Namun Bupati Tapanuli Utara (Taput), Nikson Nababan memberikan penilaian terhadap sistim zonasi dimaksud.
Dia mengatakan, kondisi Taput dengan desa desa yang masih terpencil dan jauh dari lokasi sekolah, bahkan untuk satu wilayah Kecamatan dengan jumlah penduduk yang besar masih memiliki 1 sekolah.
“Contohnya SMA Negeri Pangaribuan dengan desa-desanya yang cukup jauh dan Desa Sigotom dengan posisi paling jauh dari lokasi sekolah dimaksud sama sekali tidak mempunyai peluang untuk bersekolah karena sistem zonasi,” sebut Nikson, Kamis (2/7/2020).
Menurutnya, kondisi ini memberikan peluang yang besar untuk anak putus sekolah, karena tidak diterima di sekolah di kampungnya. Sedangkan untuk masuk sekolah swasta membutuhkan biaya yang besar, sementara kondisi ekonomi orang tua tidak mencukupi, akhirnya putus asa dan tidak sekolah.
“Bagi saya, sepertinya ini bertentangan dengan isi Undang-Undang (UU) Nomor 23 Tahun 2014 yang menyatakan pendidikan merupakan urusan pemerintahan konkuren sebagai pelayanan dasar yang wajib diselenggarakan kewenangannya bisa diberikan Pemerintah Pusat, Provinsi maupun Pemerintah Daerah. Banyak yang berpeluang putus sekolah atau harus ngekost ke Kota Tarutung atau Kota lainnya hanya untuk menempuh pendidikan SMA sementara ini masih masuk masa wajib belajar 12 tahun,” papar Nikson.
Dirinya bermohon kepada Pemerintah Pusat, khususnya Menteri Pendidikan dan Kebudayaan (Mendikbud) agar kebijakan zonasi ini ditinjau ulang, sehingga semua orang memiliki kesempatan yang sama untuk menikmati pendidikan, khususnya sampai tingkat SMA.
Nikson menuturkan, sistem zonasi ini memang akan menguntungkan pada posisi di perkotaan yang wilayah dan sekolahnya sudah mendukung untuk itu.
Tetapi kondisi geografi seperti Taput dinilai merugikan bagi dusun-dusun yang lebih jauh dari lokasi, tetapi tidak memiliki peluang untuk sekolah di sekolah tersebut.

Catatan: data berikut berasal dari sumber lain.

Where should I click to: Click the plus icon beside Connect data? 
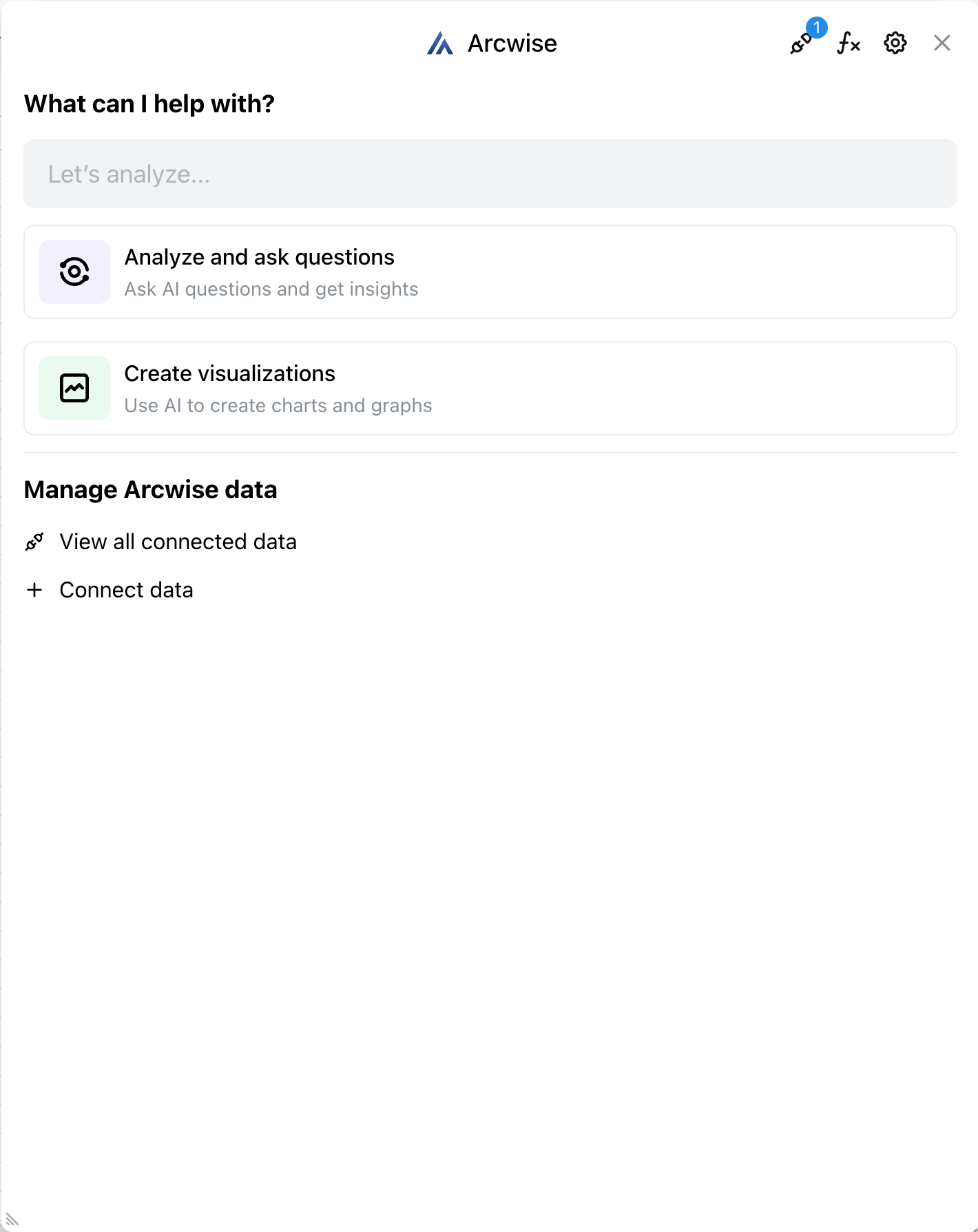(x=34, y=590)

Sementara bisa saja dari Kabupaten lain yang posisinya di perbatasan lebih dekat dengan sekolah, lebih besar peluangnya masuk sekolah tersebut.

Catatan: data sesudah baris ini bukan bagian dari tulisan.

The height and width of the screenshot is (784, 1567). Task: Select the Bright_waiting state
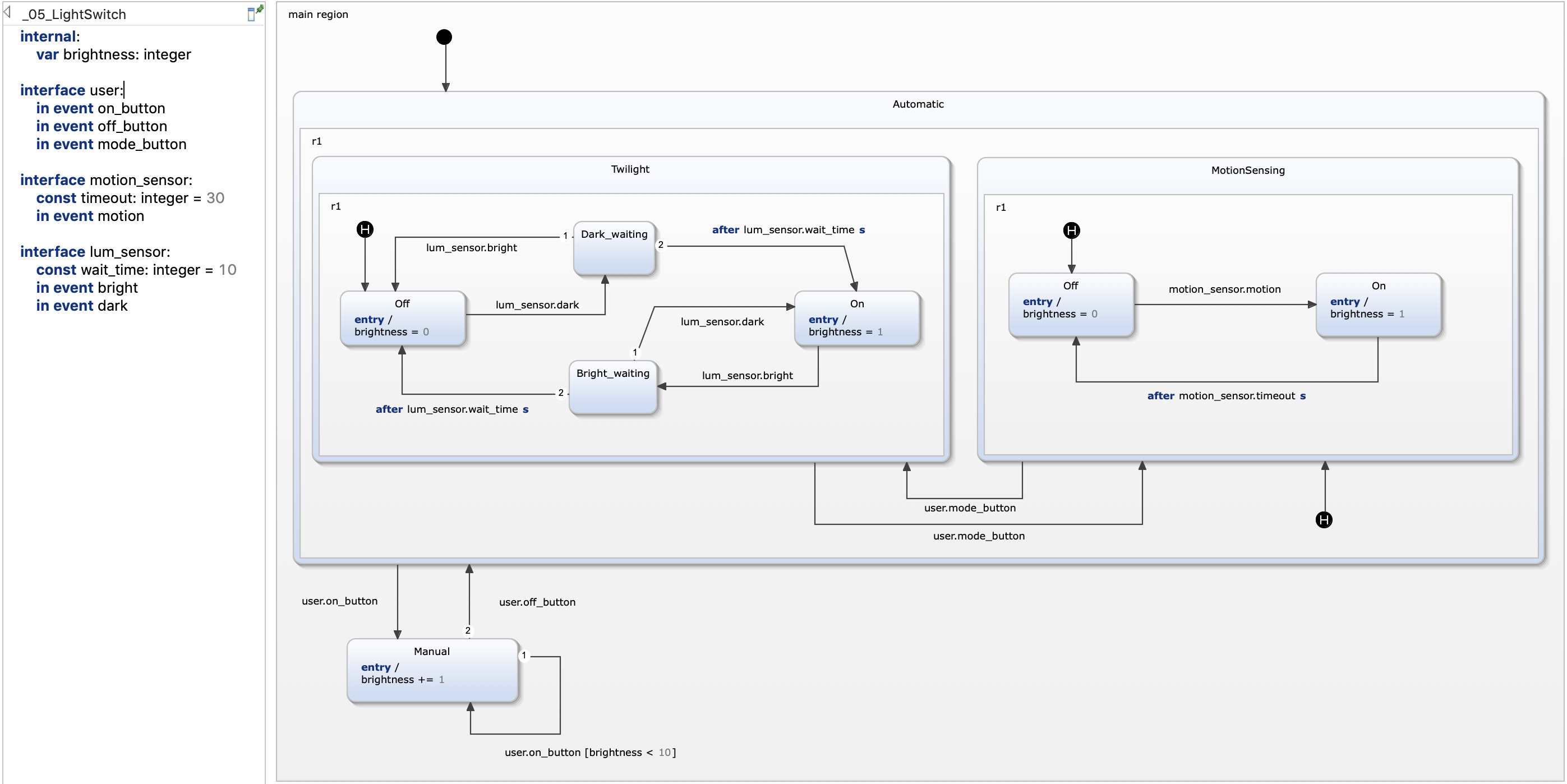612,388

“Apabila sistem zonasi ini juga diterapkan sampai tingkat Universitas Negeri, maka peluang masyarakat Taput untuk kuliah di universitas favorit tidak ada lagi. Ini menjadi perhatian dan tugas kita bersama, karena ini sudah banyak disuarakan masyarakat, terutama desa-desa yang sekolahnya sangat terbatas,” kata Nikson mengakhiri. (Pembela)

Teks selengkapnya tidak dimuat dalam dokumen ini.